È vero che quest’anno ricorre il quattrocentesimo anniversario dalla morte dell’uomo che scrisse: «Ci sono più cose tra cielo e terra, Orazio, di quante ne sogni la tua filosofia». Ma forse nemmeno William Shakespeare avrebbe mai immaginato che un giorno l’intera storia della filosofia, così come religione, arte e letteratura, sarebbero state giudicate, al confronto delle indubitabili verità della scienza, come paragonabili all’atto di «fischiare nel buio per farsi coraggio».

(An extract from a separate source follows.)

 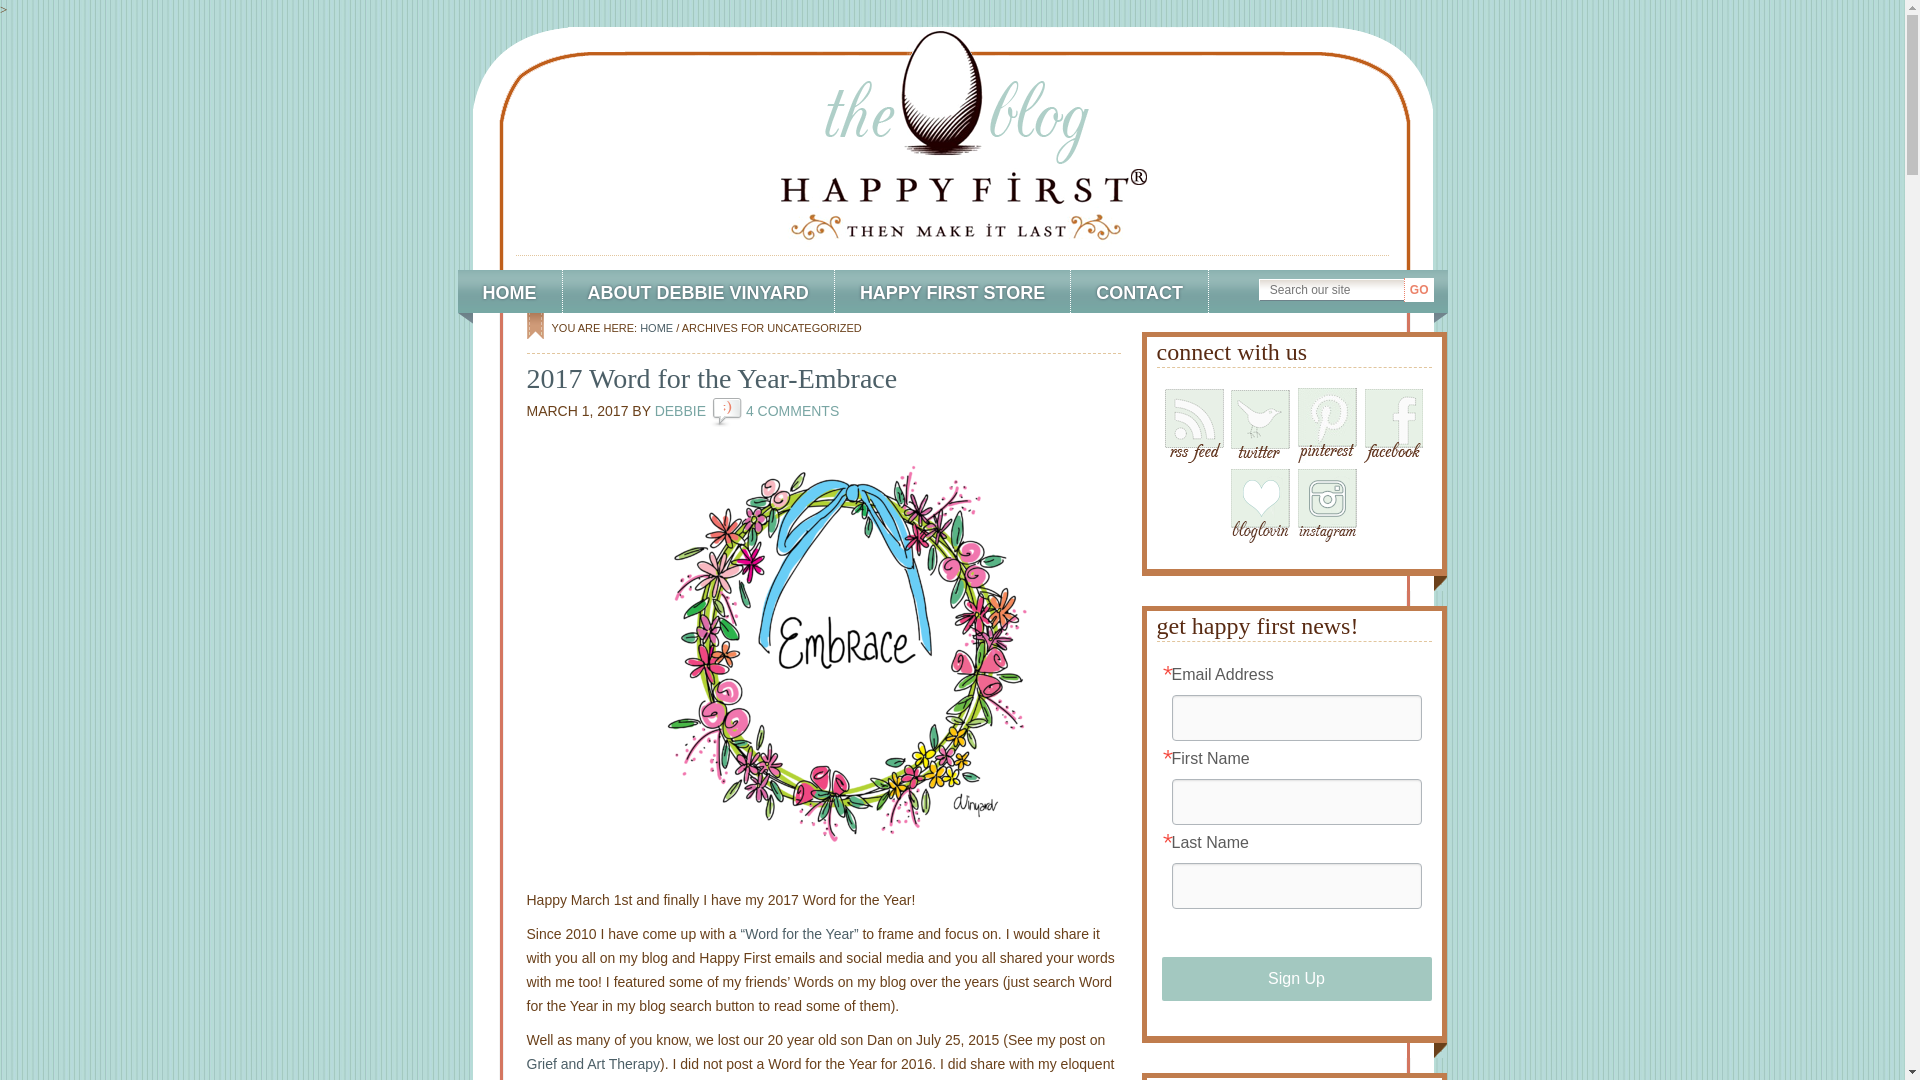 I want to click on DEBBIE, so click(x=680, y=410).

Con questa citazione dello scienziato Francis Crick, infatti, Gilberto Corbellini ha spiegato ieri sul Domenicale del Sole 24 Ore la sua personale, ma niente affatto isolata, visione della filosofia e della cultura in generale. Più precisamente, secondo Corbellini la filosofia «oltre a produrre, insieme alla religione o alla letteratura o all’arte, suoni rassicuranti per chi ha paura del buio, può far capire meglio come funziona la scienza, togliendo di torno illusioni e autoinganni che ostacolano una comprensione critica e una disponibilità psicologica verso le conoscenze più affidabili che produciamo, cioè quelle scientifiche». E già qui saremmo tentati di interrompere il ragionamento, domandando come sia possibile che le conoscenze più affidabili vengano chiarite da quelle meno affidabili, ma soprassediamo perché quello che più ci interessa è il seguito del discorso, che è questo: «…Un aiuto prima di tutto per i giovani, che invece di perdere tempo sul pensiero di tanti filosofi che hanno detto cose sbagliate, potrebbero acquisire salutari elementi di storia della scienza e di epistemologia scientifica, senza i quali non si capisce il mondo in cui viviamo».

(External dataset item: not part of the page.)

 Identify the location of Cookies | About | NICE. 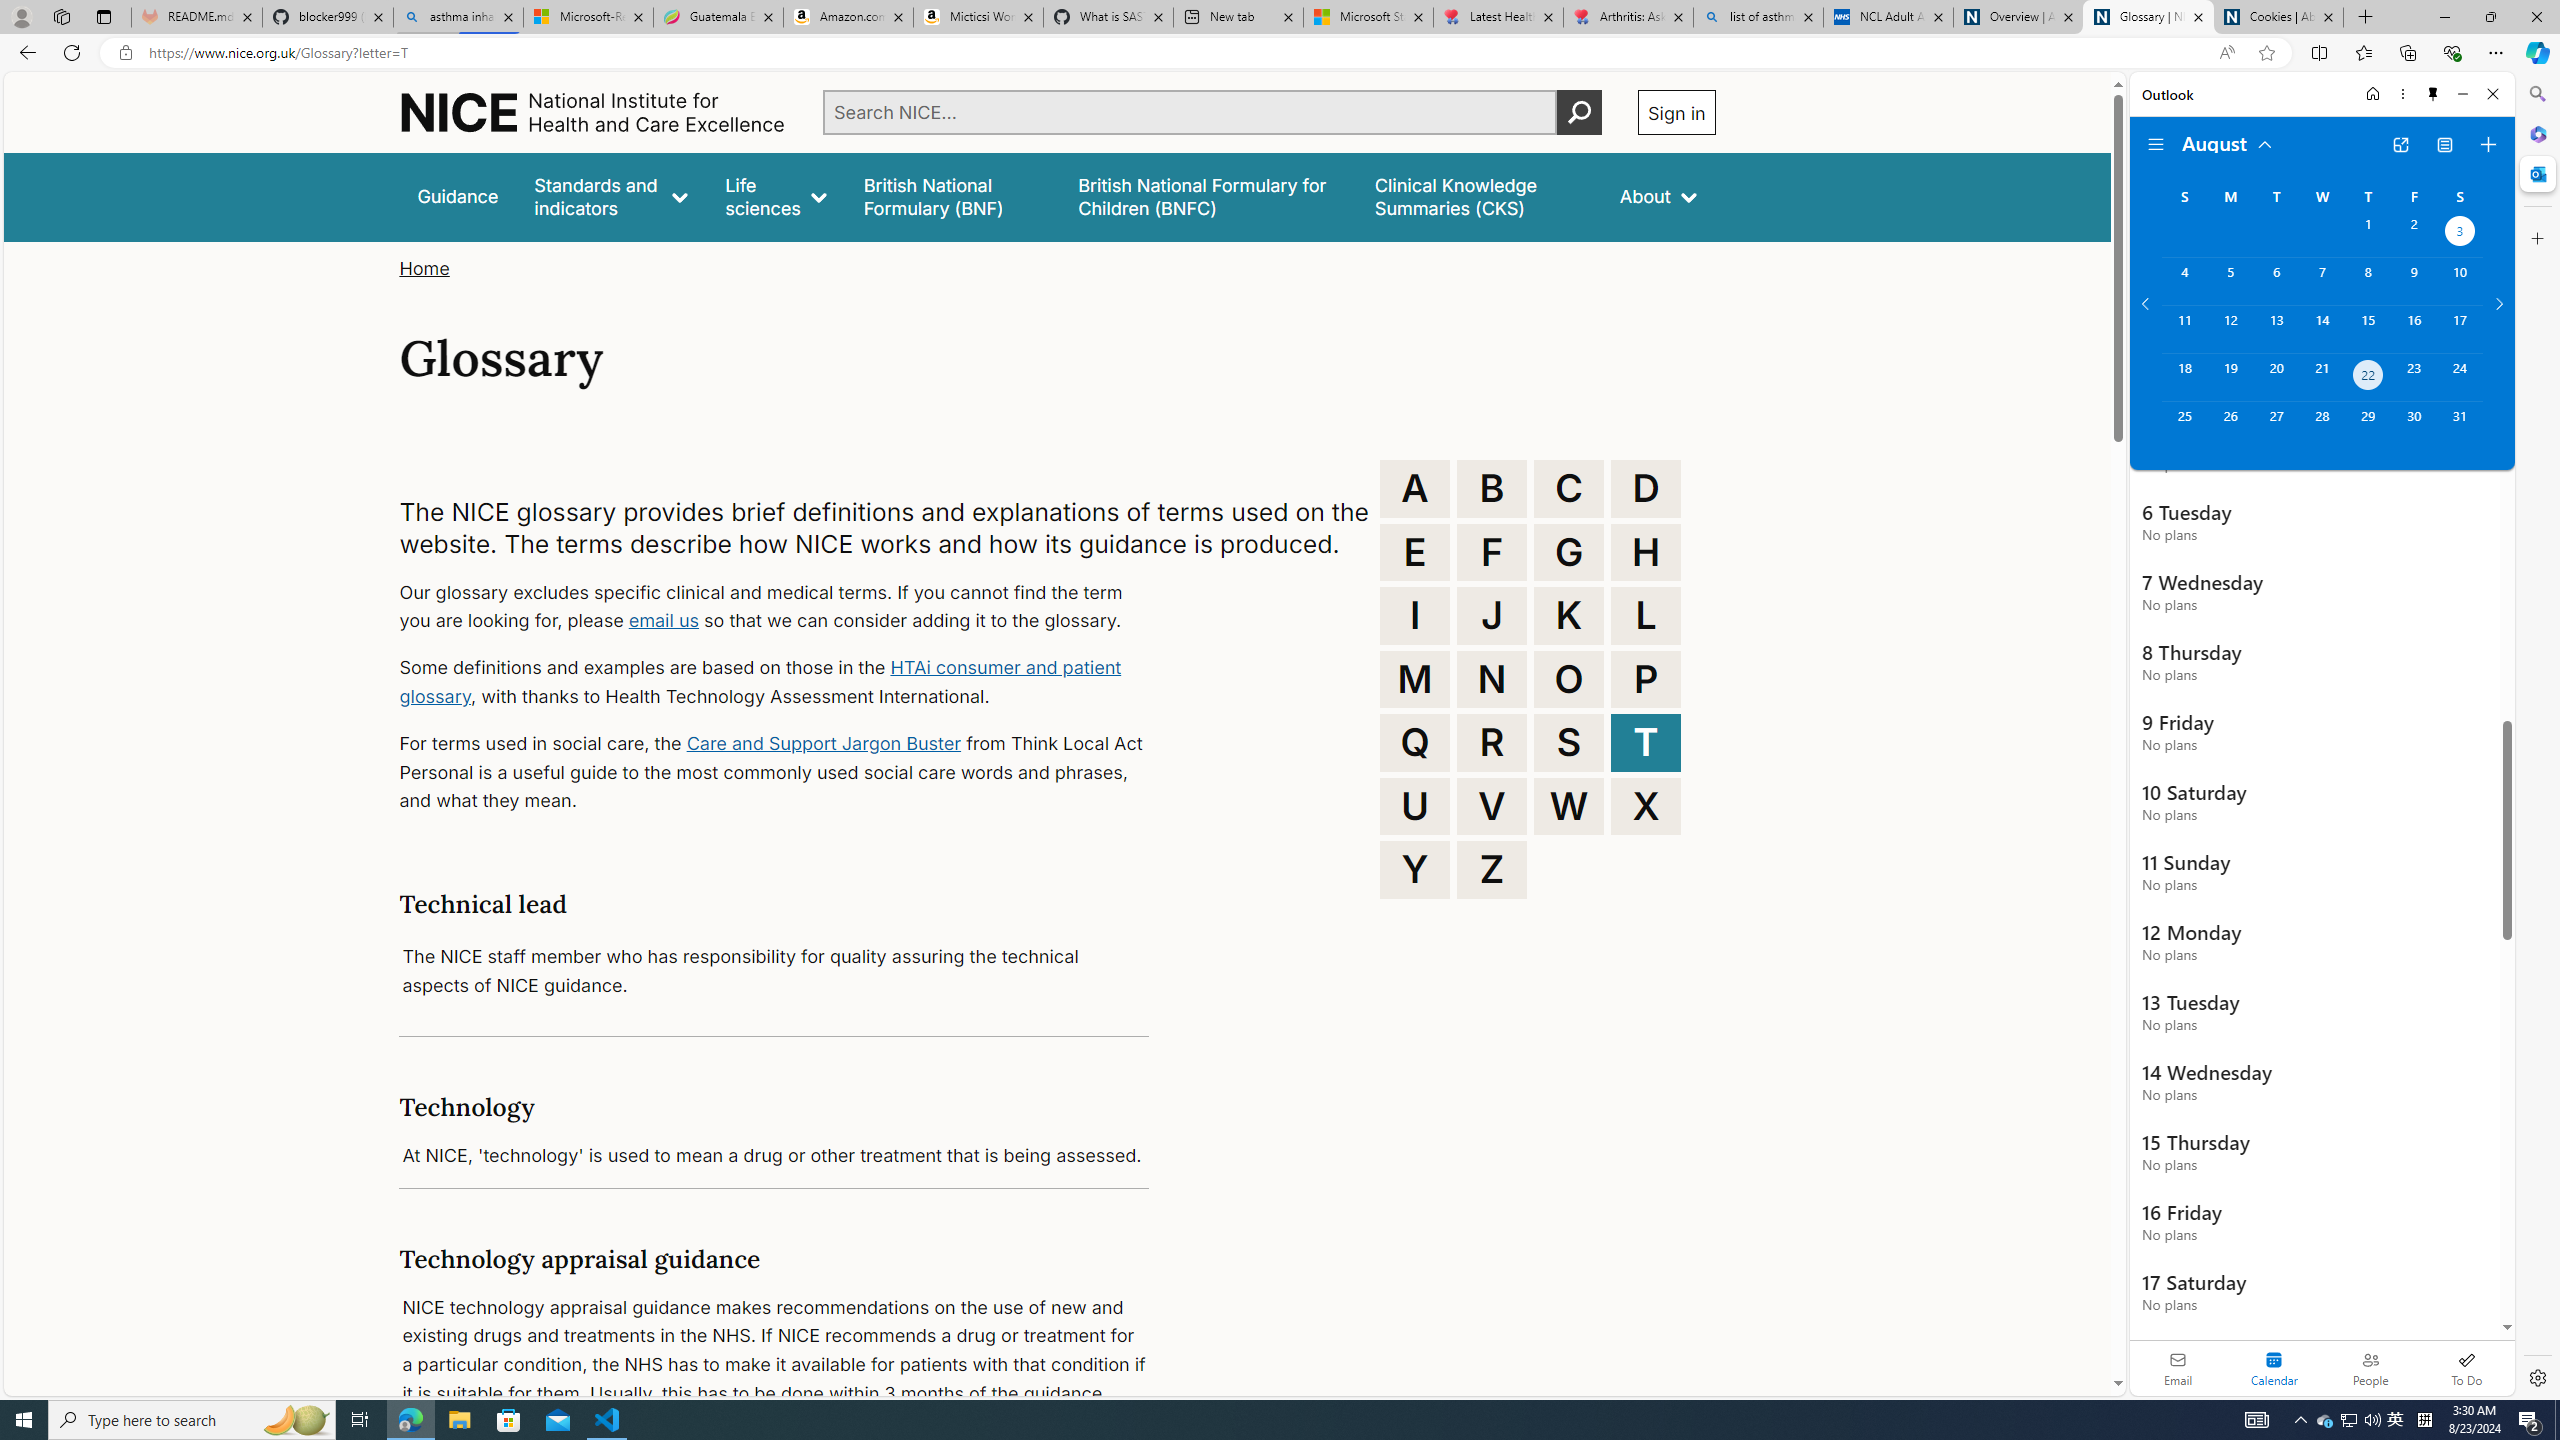
(2278, 17).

Sfortunatamente Corbellini non fa il nome di nessun filosofo in particolare, dunque non possiamo dire con certezza se, tra i tanti filosofi che si studiano a scuola, intendesse polemizzare proprio con Platone o invece con Hegel, se ce l’avesse con Spinoza o magari con Karl Marx, e di conseguenza non sappiamo neanche a che genere di «cose sbagliate» si riferisse (la trasmigrazione delle anime? La caduta tendenziale del saggio di profitto?). Una cosa però la sappiamo con certezza, vorremmo dire, scientifica. Ed è che togliendo dalla storia, da qualsiasi storia, le “cose sbagliate” pensate in passato, si capisce ben poco del passato e ancor meno del presente. Ma soprattutto si capisce ben poco di quel concetto squisitamente filosofico che chiamiamo «metodo scientifico». Metodo che si basa non per niente sull’attento esame di tutte le «cose sbagliate» pensate fino al momento della loro verifica sperimentale, e sulla ferma consapevolezza di come ogni risultato raggiunto sia valido sempre e soltanto fino a prova contraria. E questa consapevolezza della provvisorietà e della parzialità di ogni conoscenza umana non è una ragione per diffidare della scienza, ma proprio il contrario: è la ragione per cui a Einstein non è toccata la stessa sorte di Galileo. È cioè un principio di laicità, che si concilia peraltro assai meglio con un sistema democratico e pluralista. Anche se forse meno con quella impostazione «scientista» limpidamente rivendicata da Corbellini, convinto che l’unica posizione filosofica «ragionevole» sia quella secondo cui non esiste «niente di quel che accade che non possa essere compreso usando procedure empiriche controllate, se le nostre strutture cognitive riescono a concettualizzare e a interrogare sperimentalmente i processi che lo producono». Un quadro da cui, obiettivamente, resta fuori un bel po’ di roba, a cominciare da quella tarda evoluzione di ominide che circa quattrocento anni fa fu capace di scrivere l’Amleto.